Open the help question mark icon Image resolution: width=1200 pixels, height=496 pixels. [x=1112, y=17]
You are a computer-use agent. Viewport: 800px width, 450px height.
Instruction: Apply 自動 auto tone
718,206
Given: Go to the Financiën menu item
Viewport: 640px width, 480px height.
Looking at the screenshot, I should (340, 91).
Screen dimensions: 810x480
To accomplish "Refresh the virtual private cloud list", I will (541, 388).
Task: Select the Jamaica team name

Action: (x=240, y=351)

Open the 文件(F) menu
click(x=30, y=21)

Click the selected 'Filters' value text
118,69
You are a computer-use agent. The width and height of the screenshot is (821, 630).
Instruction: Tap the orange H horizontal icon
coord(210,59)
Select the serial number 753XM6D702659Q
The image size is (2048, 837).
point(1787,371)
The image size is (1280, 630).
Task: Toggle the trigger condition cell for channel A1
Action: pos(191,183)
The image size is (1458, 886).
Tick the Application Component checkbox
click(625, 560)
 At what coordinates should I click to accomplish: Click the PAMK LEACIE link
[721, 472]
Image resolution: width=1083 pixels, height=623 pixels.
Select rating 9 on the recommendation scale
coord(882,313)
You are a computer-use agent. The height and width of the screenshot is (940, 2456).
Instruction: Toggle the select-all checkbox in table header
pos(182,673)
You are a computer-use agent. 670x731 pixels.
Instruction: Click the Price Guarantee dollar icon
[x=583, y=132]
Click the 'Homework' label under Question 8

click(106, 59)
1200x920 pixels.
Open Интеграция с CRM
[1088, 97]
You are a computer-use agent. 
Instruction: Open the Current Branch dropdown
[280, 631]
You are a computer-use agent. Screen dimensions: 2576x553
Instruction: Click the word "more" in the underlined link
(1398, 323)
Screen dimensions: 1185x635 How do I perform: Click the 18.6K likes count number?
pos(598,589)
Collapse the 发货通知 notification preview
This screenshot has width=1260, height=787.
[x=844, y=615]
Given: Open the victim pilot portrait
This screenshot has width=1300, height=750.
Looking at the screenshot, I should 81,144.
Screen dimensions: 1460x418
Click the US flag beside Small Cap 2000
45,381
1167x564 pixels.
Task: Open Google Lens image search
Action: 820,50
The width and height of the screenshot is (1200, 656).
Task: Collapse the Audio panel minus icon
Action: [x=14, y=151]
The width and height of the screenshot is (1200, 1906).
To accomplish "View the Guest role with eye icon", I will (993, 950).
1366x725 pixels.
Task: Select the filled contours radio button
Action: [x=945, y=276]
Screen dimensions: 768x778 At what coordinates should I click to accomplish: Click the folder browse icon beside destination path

- WHAT YOU SHOULD DO
Every line from the line containing "You are a computer-use agent. Viewport: 800px" through the line containing "Select the serial number 753XM6D702659Q" in the records above must be retyped exactly. Leave out the rest.

- RESULT
You are a computer-use agent. Viewport: 800px width, 450px height.
Instruction: Apply 自動 auto tone
718,206
Given: Go to the Financiën menu item
Viewport: 640px width, 480px height.
Looking at the screenshot, I should (340, 91).
Screen dimensions: 810x480
To accomplish "Refresh the virtual private cloud list", I will (541, 388).
Task: Select the Jamaica team name

Action: (x=240, y=351)

Open the 文件(F) menu
click(x=30, y=21)

Click the selected 'Filters' value text
118,69
You are a computer-use agent. The width and height of the screenshot is (821, 630).
Instruction: Tap the orange H horizontal icon
coord(210,59)
Select the serial number 753XM6D702659Q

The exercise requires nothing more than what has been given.